Action item — Go over the data and copy out each line with "computer" in it.

Recorded data —

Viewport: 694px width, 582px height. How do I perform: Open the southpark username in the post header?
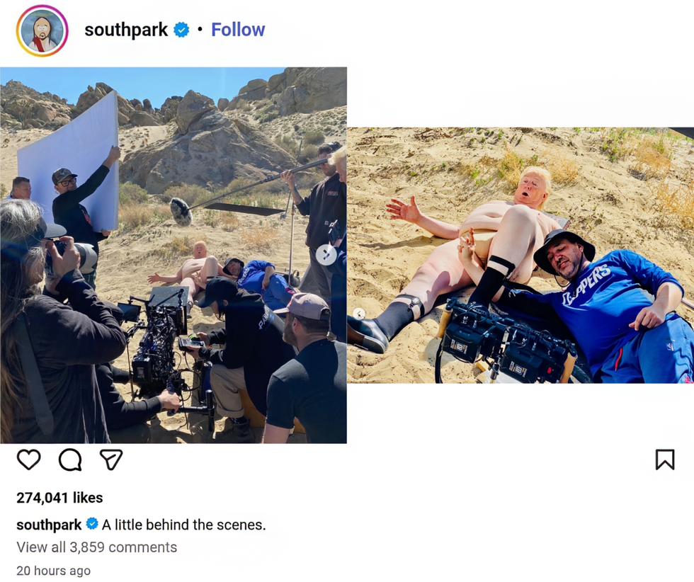[x=126, y=30]
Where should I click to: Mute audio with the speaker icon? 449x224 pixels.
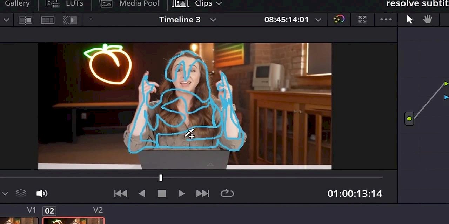coord(41,193)
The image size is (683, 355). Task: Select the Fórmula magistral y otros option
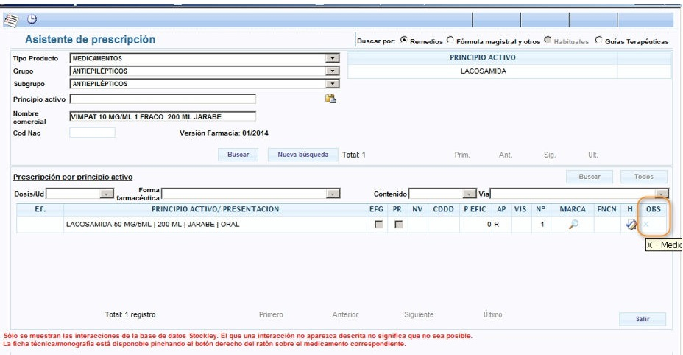point(450,41)
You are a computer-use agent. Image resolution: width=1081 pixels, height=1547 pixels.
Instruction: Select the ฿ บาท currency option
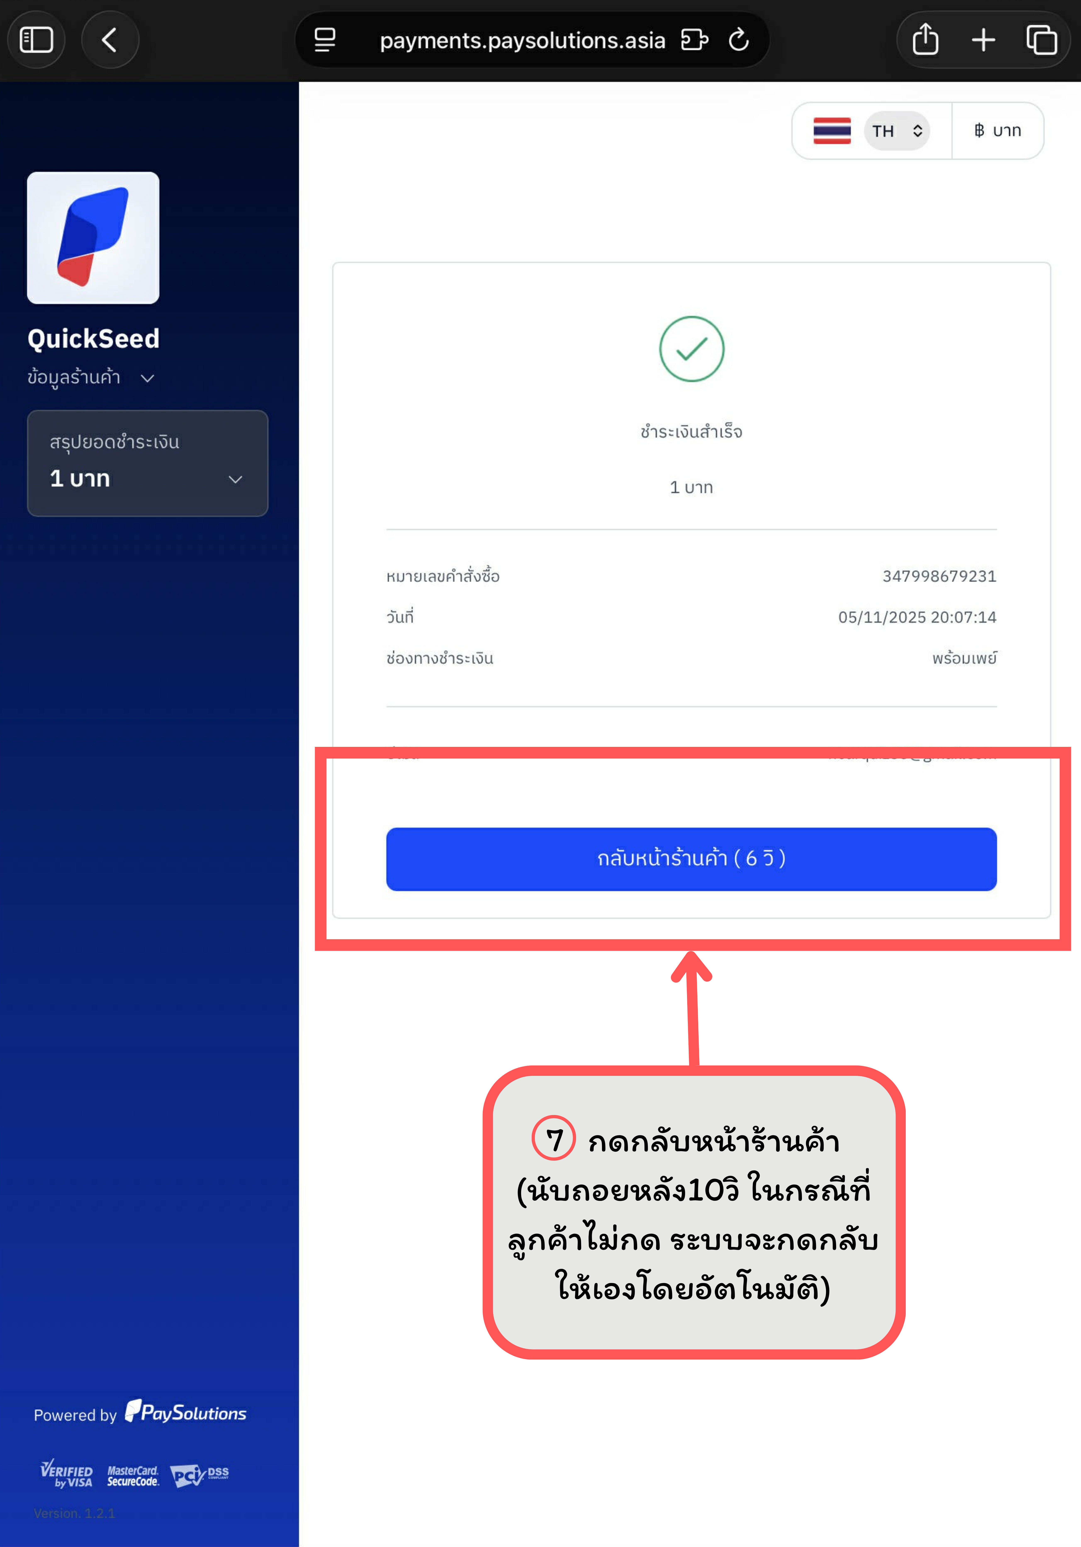997,131
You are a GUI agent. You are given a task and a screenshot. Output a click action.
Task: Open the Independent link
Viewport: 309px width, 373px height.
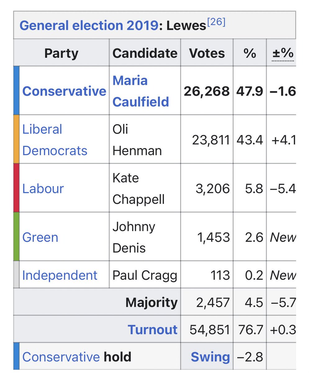coord(60,275)
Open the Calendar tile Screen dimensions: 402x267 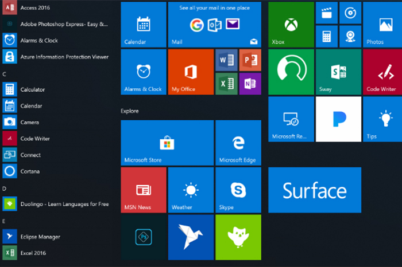143,25
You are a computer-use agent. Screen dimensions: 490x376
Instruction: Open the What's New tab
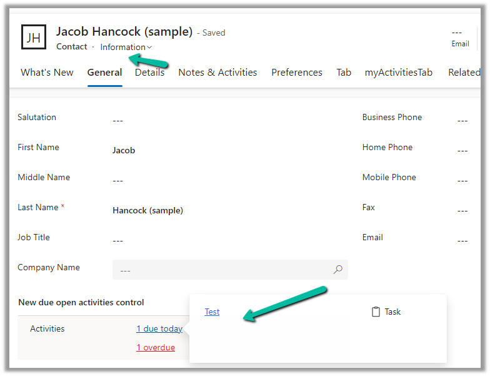[47, 73]
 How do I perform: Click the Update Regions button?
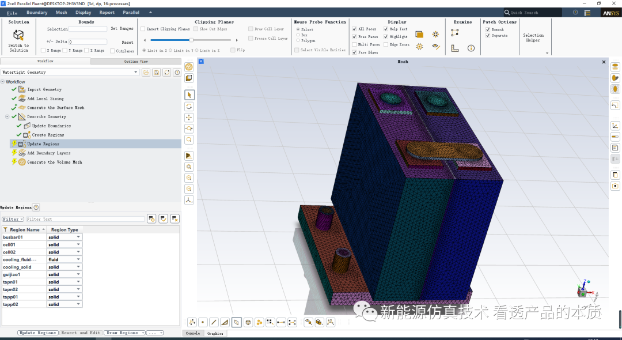38,333
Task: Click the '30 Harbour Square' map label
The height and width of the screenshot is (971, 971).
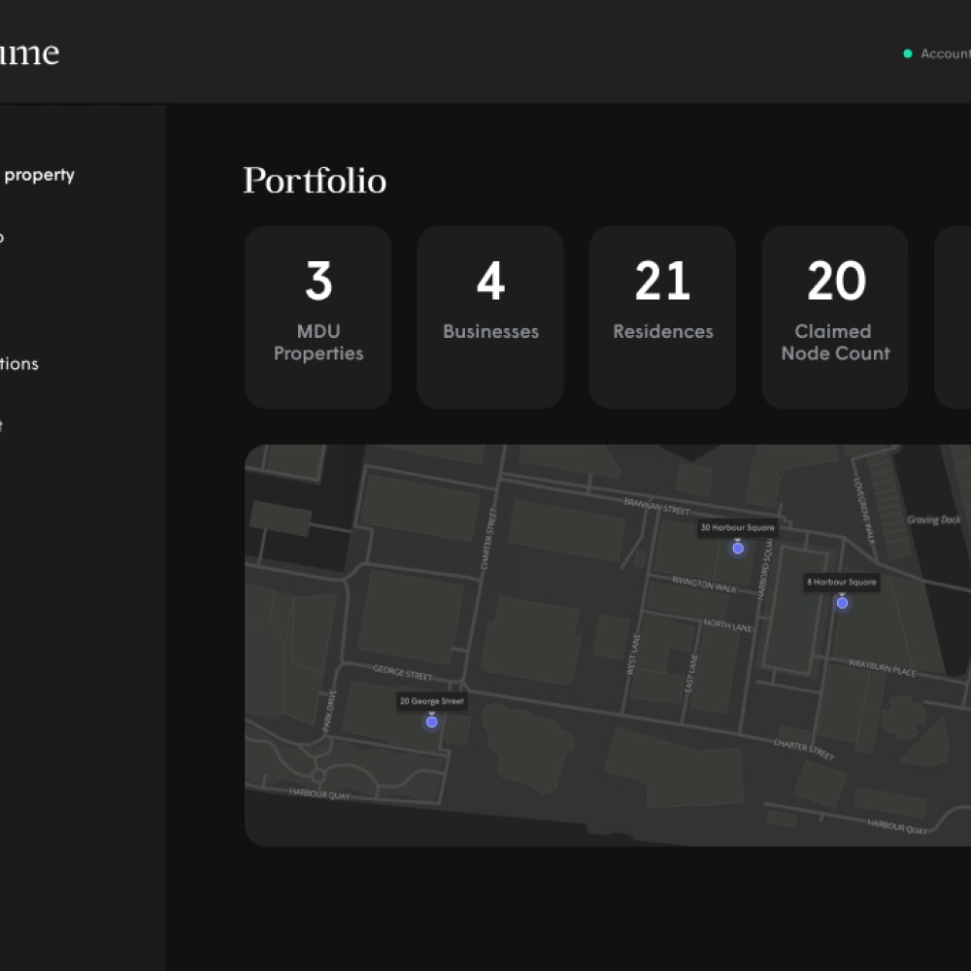Action: click(x=738, y=528)
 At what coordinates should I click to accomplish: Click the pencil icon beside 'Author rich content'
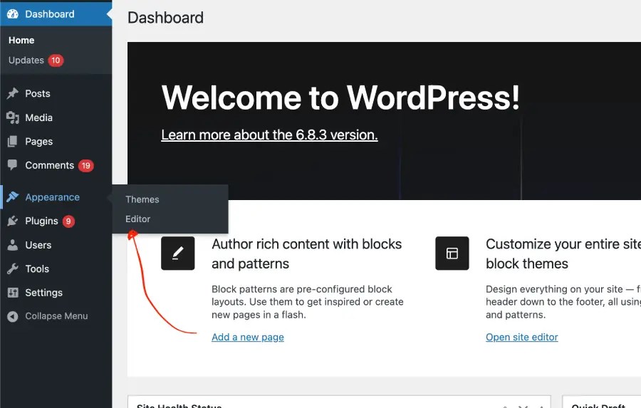178,253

Solution for this task —
You are a computer-use agent. Image resolution: width=1081 pixels, height=1547 pixels.
You are a computer-use agent. Screen dimensions: 490x376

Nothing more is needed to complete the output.